→ **TO DO**
Copy, exactly and without additions, every line in the records below from the one holding "Given: Take a snapshot of the virtual machine" through the one holding "Given: Click the Power Consumption 0.5W value", both ends included.

→ **RECORDS TO PROCESS**

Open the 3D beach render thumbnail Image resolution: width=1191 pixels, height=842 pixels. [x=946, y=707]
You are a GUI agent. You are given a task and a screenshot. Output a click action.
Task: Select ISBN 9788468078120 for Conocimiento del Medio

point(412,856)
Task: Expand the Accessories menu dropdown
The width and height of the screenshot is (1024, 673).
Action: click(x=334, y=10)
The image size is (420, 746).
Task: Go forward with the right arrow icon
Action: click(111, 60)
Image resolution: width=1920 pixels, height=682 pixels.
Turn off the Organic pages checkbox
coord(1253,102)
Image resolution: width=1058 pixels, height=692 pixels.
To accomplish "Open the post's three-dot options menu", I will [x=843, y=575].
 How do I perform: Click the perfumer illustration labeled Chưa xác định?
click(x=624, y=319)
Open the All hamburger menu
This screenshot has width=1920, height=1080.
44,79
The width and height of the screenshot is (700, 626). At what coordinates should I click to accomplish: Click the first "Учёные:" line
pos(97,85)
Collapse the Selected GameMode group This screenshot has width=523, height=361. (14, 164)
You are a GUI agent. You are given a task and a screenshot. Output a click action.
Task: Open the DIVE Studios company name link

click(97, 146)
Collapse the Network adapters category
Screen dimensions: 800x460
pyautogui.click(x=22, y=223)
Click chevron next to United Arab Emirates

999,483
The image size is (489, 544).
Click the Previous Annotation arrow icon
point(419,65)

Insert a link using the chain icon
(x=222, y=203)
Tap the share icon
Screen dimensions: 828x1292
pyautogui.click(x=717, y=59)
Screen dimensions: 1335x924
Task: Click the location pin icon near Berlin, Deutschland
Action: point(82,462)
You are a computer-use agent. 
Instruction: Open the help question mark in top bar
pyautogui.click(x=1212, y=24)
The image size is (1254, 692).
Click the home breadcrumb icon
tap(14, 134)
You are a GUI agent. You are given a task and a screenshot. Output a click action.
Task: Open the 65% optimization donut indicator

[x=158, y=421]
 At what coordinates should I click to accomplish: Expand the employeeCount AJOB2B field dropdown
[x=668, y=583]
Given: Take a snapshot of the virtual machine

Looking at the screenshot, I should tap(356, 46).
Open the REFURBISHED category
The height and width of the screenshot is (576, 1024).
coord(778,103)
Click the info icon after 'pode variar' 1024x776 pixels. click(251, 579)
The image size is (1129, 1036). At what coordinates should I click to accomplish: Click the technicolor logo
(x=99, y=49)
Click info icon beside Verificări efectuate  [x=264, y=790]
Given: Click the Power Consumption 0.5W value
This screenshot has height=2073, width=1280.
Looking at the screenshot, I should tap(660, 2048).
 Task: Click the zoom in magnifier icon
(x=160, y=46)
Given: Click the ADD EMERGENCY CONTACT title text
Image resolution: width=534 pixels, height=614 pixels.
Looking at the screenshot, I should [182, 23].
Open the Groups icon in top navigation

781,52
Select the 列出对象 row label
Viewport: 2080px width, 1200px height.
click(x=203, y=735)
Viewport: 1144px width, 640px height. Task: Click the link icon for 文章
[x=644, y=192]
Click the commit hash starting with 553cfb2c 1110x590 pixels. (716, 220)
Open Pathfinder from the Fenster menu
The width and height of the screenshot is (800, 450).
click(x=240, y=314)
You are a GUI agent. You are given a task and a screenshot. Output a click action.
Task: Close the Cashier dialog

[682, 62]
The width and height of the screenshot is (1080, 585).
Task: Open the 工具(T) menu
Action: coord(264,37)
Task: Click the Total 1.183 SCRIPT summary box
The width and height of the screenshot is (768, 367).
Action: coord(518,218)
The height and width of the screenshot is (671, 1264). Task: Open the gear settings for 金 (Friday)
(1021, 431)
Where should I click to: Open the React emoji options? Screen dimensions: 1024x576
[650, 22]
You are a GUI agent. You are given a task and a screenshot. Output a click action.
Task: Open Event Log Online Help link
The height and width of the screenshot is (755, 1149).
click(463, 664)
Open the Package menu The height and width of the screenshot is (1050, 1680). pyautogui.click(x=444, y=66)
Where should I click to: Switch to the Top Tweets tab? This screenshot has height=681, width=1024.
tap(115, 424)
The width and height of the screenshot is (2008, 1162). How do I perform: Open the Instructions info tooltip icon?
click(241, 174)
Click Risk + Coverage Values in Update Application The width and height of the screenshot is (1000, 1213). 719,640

→ **RESULT**
Given: Take a snapshot of the virtual machine

Looking at the screenshot, I should tap(356, 46).
Open the REFURBISHED category
The height and width of the screenshot is (576, 1024).
coord(778,103)
Click the info icon after 'pode variar' 1024x776 pixels. click(251, 579)
The image size is (1129, 1036). At what coordinates should I click to accomplish: Click the technicolor logo
(x=99, y=49)
Click info icon beside Verificări efectuate  [x=264, y=790]
Given: Click the Power Consumption 0.5W value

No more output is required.